OWOSSO — Sunday, the Rev. Steffani Glygoroff delivered a sermon at Henderson United Methodist Church, then drove to Chapin United Methodist Church and did the same thing.

From there, she drove to Trinity United Methodist Church in Owosso and gave her third sermon of the day.

It was the first Sunday round of Glygoroff’s “three-point charge” — serving as the pastor for all three congregations.

“It went perfectly,” Glygoroff said. “I couldn’t have asked for it to go any better. I was well-received by the congregations. Everyone has been wonderful — so warm and welcoming.”

Triple duty is a lot to take on, given that this is Glygoroff’s very first assignment as a pastor, but she said she’s loving it.

“It’s just a matter of getting a routine set down,” she said.

At age 64, she has received ministry training but is still working toward her church license to preach, which she expects to obtain later this year.

The Rochester Hills native was a music teacher for about 25 years, earning a degree in music education from Northern Michigan and Wayne State universities. Her main instruments were piano, flute and string bass.

She changed careers after joining Paint Creek United Methodist Church in Rochester a few years ago.

“I felt a pull to become a local pastor,” Glygoroff said. She took on many roles at Painted Creek, including as the worship chairwoman.

“I was setting up for a service in the sanctuary, talking to God, as I often do,” she said. “It was a rainy and gloomy day. I said, ‘If you want me to continue in the church, please show me.’ All of a sudden, the sun broke through the stained glass windows — and I knew.”

Glygoroff began her new position July 1, taking over for the Rev. Carman Minarik.

She has settled into the parsonage located near Trinity United Methodist, 720 S. Shiawassee St. The church building was constructed in 1956, to accommodate the congregations of two local United Methodist churches that merged.

“Her quiet and calmness are remarkable,” Laurie Boughfman, the interim administration assistant, said of Glygoroff. “She’s got the focus and desire to help these three churches come back to being the event of the day on Sundays.”

Glygoroff is a lectionary preacher, meaning she uses a predetermined cycle of Scripture readings designed to take a congregation through the whole Bible in a selected period of time — three years, in Glygoroff’s case.

She invited anyone interested to try Trinity/Chapin/Henderson United Methodist.

“All three churches are warm and welcoming. We’re here for any need,” she said. “I have an open-door policy — 24/7/365. People can call me, come in and talk. I want them to know I’m available.”

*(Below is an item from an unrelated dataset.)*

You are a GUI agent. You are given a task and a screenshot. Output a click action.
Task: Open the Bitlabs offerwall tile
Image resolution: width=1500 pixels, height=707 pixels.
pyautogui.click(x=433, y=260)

This summer, Chapin United Methodist Church will present vacation Bible school for members of the churches and anyone in the community. The program runs from 5:45 to 8:30 p.m. Sunday through July 18. Children age 3 through seventh grade are welcome.

“They’re doing a tremendous job with the vacation Bible school,” Glygoroff said. “The kids are going to love it.”

Her plans as the minister of a “three-point charge” include making personal contact with people who have left the churches. She intends to just talk to them, and ask if they have found another church and whether they would consider coming back, she said.

In addition, “All three churches have older congregations,” she said. “I’d like to infuse them with younger people. I’d love to see more children come to church.”

Glygoroff also plans to sing in the church choir. She doesn’t have much spare time these days, but previously has enjoyed needle crafts. She has a great love of animals, she said, including her cat, Melody, and Trinity’s unofficial mascot, Radar the dog.

Leisure hours could be some distance off. After earning her license to preach, Glygoroff must complete another 20 courses in order to serve as pastor past age 72. She said she fully intends to complete the courses.

“There are a lot of steps to this,” Glygoroff said. “You really have to know this is what you want to do.”